Lifestyle and dietary assessment also play a central role in modern IBS care. Clinicians increasingly emphasize the importance of dietary modification and “cleaner” eating patterns, which can provide meaningful symptom improvement for some patients. However, Rezaie noted that lifestyle interventions alone are often insufficient for many patients.
“The reality is that the majority of the patients, just by dietary modification and lifestyle changes, won't see that much improvement to a point where they're considered tolerable,” he explained. “So as the next step, we reach for pharmacotherapy.”
Multiple US Food and Drug Administration-approved therapies are now available for IBS with constipation (IBS-C) and IBS with diarrhea (IBS-D), addressing mechanisms such as gut motility, fluid secretion, and, in some cases, the gut microbiome.

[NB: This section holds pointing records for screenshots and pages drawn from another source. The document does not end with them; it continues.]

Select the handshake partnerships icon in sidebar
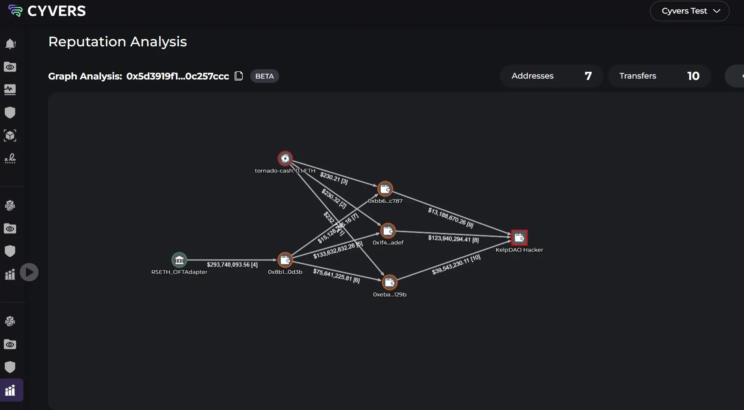 (10, 206)
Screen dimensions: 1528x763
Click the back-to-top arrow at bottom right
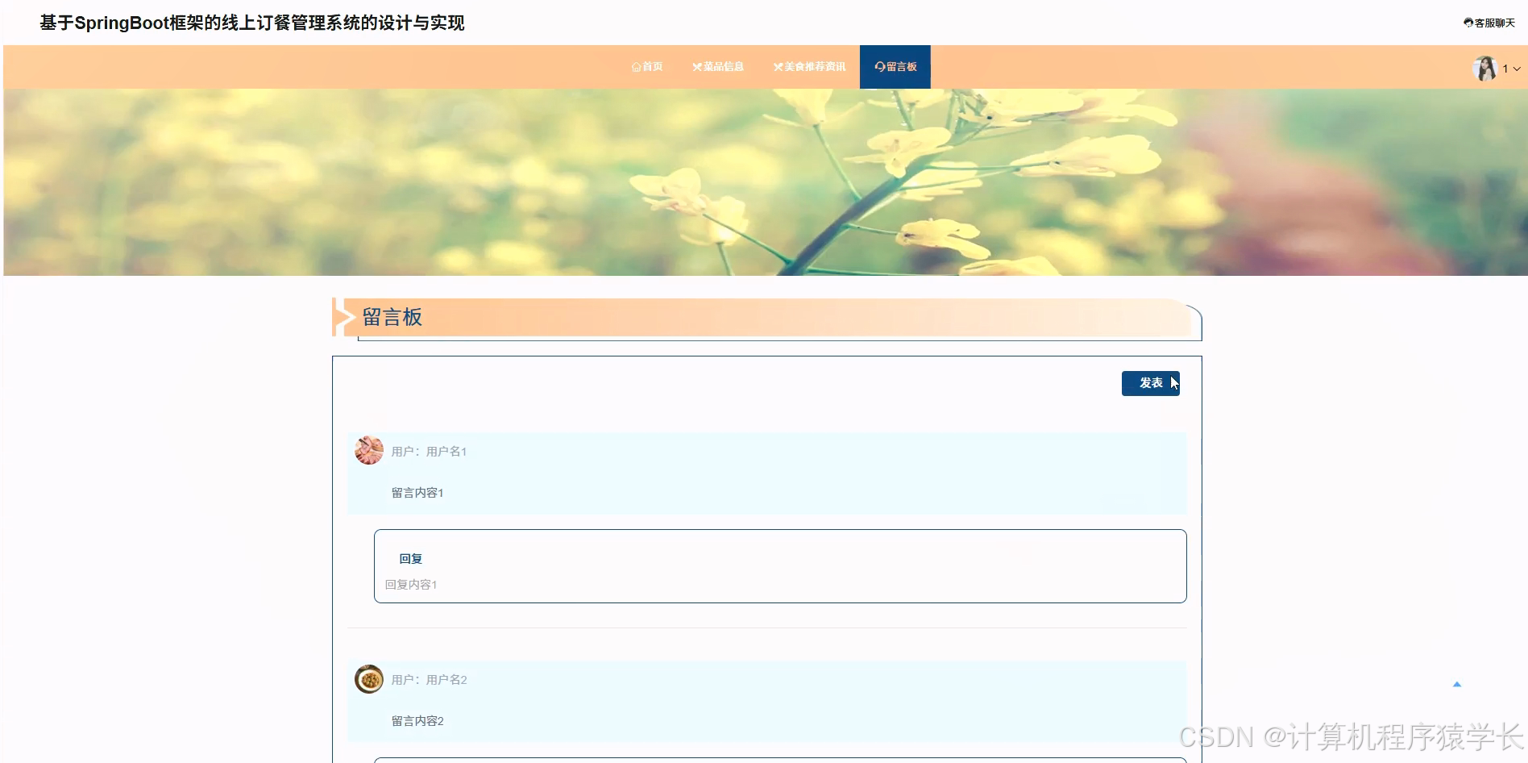[1457, 682]
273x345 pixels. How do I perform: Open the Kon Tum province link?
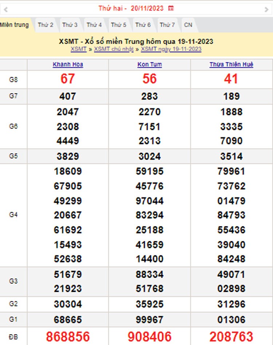pyautogui.click(x=150, y=64)
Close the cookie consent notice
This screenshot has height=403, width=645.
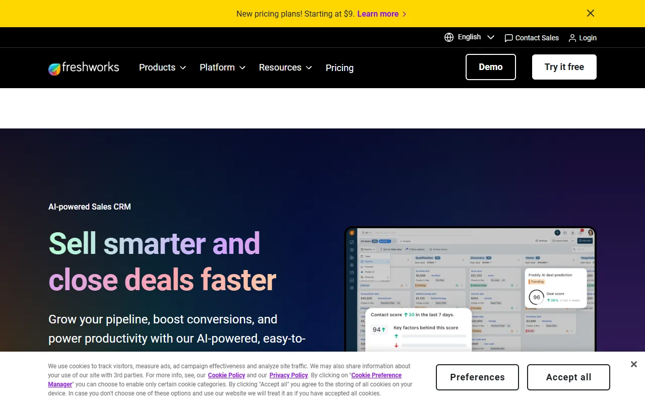point(634,364)
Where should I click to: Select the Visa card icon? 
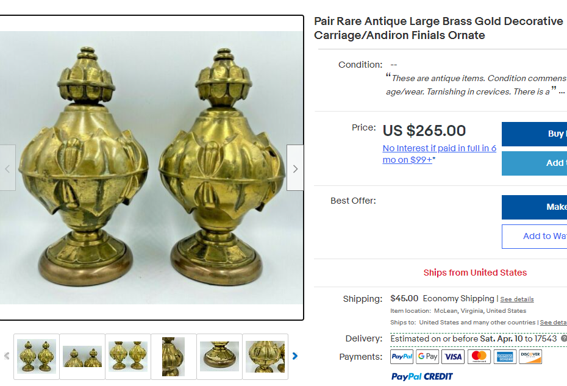coord(453,357)
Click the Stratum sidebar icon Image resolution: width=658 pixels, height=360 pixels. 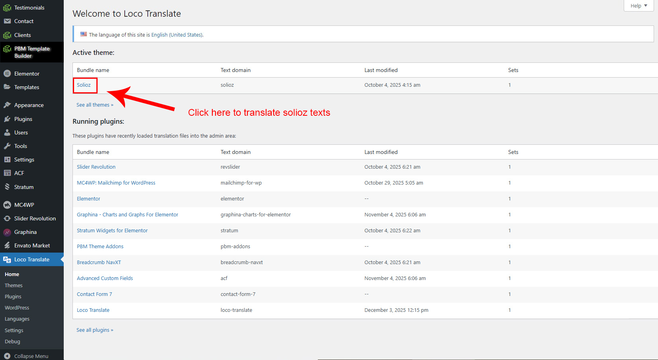pos(7,187)
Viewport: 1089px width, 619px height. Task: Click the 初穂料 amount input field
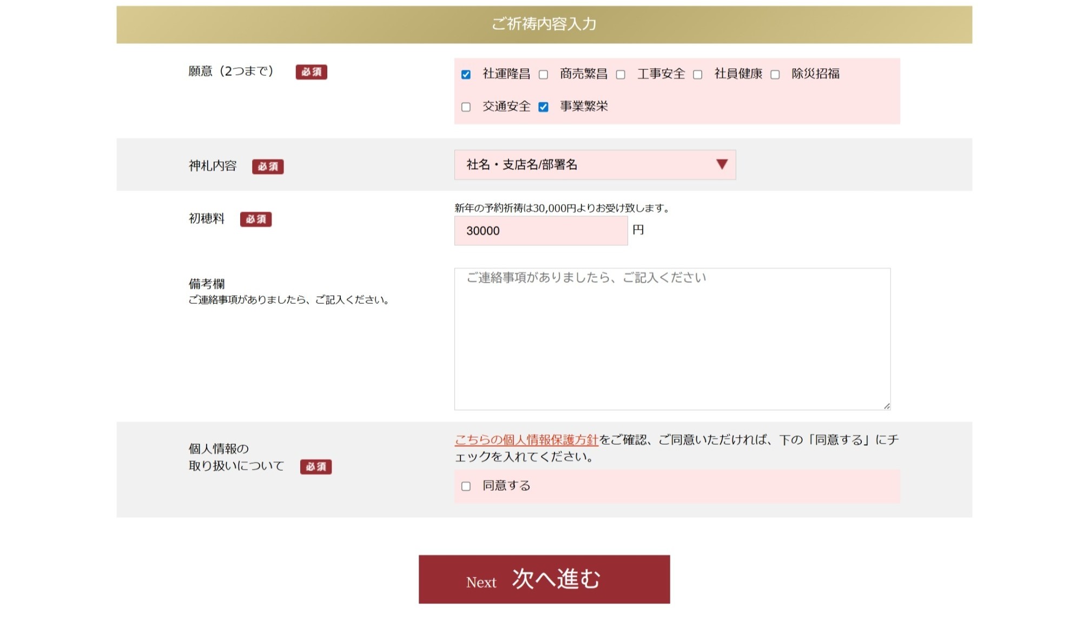click(x=540, y=231)
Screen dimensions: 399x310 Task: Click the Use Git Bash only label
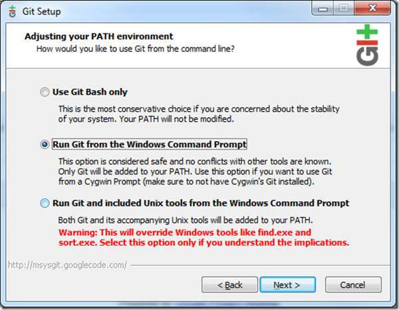click(x=90, y=92)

Beyond approved therapies, clinicians continue to use a range of guideline-supported agents, including antidepressants, antispasmodics, bile acid sequestrants, and μ-opioid receptor agonists, though Rezaie noted many of these primarily target symptoms rather than underlying disease drivers. Increasingly, the field is moving toward identifying distinct IBS subtypes and matching therapies accordingly, informed by both clinical presentation and, when available, diagnostic testing.

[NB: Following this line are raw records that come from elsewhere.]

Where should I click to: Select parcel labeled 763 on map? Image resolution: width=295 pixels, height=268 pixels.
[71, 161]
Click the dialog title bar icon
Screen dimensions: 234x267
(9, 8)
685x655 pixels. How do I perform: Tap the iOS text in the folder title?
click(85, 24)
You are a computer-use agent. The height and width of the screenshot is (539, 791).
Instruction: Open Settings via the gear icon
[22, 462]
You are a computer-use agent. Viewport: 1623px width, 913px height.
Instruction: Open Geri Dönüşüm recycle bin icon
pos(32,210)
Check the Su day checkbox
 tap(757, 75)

According to Rezaie, this shift represents a marked departure from the “one-size-fits-all” strategies of the past.
“This is a dramatic shift from 20, 30, years ago, when we would empirically treat patients and mostly just target symptoms,” he explained. “So if you have diarrhea, this is your constipating agent. Or if you have constipation, here's your laxative. That has changed.”
By recognizing IBS as a spectrum of disorders with diverse pathophysiologic mechanisms, Rezaie says clinicians are better positioned to deliver more precise, effective, and individualized care.
Editors’ note: Rezaie reports relevant disclosures with Bausch Health, Ardelyx, and others.